[Dataset entries]
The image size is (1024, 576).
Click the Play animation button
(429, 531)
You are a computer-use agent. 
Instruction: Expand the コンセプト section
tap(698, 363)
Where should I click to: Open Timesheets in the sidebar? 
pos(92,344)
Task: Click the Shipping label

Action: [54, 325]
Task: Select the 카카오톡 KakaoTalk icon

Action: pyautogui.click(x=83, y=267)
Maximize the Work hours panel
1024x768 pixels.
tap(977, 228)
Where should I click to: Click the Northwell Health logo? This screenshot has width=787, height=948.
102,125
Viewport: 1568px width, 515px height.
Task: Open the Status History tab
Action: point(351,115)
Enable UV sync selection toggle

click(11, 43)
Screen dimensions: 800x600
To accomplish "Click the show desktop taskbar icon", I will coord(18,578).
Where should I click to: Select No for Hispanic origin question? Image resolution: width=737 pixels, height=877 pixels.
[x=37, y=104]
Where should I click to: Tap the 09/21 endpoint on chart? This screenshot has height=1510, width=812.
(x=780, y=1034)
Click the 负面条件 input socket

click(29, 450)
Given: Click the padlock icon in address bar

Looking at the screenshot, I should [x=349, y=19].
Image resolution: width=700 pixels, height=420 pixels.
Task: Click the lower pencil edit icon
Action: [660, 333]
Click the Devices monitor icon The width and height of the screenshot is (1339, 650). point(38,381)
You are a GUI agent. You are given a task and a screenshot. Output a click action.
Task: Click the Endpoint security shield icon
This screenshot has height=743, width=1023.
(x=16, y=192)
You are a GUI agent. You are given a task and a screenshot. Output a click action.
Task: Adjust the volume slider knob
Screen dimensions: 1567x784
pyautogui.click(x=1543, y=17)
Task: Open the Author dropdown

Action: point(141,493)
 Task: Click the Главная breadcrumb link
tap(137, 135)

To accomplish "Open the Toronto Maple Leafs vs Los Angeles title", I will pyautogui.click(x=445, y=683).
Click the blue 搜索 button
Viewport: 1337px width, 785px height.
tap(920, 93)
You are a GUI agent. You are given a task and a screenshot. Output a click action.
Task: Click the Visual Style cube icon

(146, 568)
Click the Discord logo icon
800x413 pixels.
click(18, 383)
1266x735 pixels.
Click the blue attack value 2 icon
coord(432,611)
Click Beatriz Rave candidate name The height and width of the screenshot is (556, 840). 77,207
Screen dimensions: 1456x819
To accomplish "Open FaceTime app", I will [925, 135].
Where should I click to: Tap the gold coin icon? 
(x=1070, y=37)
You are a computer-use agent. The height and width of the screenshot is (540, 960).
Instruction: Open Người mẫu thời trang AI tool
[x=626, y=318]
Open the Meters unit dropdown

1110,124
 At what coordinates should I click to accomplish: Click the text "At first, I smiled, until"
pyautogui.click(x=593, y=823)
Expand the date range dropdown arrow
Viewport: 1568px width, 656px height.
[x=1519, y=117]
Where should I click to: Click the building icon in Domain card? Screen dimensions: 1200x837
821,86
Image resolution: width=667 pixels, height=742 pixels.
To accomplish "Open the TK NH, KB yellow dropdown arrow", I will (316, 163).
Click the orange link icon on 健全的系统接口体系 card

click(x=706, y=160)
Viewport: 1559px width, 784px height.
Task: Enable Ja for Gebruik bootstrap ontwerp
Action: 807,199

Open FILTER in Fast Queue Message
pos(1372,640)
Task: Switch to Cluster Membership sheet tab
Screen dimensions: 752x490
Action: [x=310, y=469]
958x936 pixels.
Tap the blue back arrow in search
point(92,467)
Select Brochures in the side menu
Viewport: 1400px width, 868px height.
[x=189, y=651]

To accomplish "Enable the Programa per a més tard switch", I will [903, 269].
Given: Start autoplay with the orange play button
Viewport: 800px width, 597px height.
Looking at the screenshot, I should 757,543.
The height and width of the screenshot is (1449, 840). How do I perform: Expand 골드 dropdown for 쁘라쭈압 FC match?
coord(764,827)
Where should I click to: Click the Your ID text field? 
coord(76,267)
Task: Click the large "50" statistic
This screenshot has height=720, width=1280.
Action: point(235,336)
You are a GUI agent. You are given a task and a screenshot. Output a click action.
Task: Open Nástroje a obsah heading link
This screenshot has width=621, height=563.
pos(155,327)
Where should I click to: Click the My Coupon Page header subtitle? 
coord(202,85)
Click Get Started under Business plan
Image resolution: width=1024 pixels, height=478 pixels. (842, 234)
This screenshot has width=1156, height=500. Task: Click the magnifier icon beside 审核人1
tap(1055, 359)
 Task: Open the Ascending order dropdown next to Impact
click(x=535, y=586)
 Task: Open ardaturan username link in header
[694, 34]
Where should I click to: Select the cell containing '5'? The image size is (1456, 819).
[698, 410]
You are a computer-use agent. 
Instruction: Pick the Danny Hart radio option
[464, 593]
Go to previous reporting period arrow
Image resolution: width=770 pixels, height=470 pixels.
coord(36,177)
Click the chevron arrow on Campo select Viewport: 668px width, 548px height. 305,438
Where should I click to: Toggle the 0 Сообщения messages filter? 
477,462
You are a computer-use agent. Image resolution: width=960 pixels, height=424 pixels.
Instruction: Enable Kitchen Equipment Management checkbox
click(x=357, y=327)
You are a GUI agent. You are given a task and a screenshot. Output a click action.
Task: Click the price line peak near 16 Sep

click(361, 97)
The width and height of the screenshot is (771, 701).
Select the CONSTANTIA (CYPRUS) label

* [EXERCISE AIM]
Lines holding "computer": copy each one from the records above.

* [WRITTEN ANSWER]
You are a computer-use agent. 
You are a computer-use agent. The height and width of the screenshot is (540, 960).
You are a computer-use agent. 
You are a computer-use agent. Image resolution: width=960 pixels, height=424 pixels.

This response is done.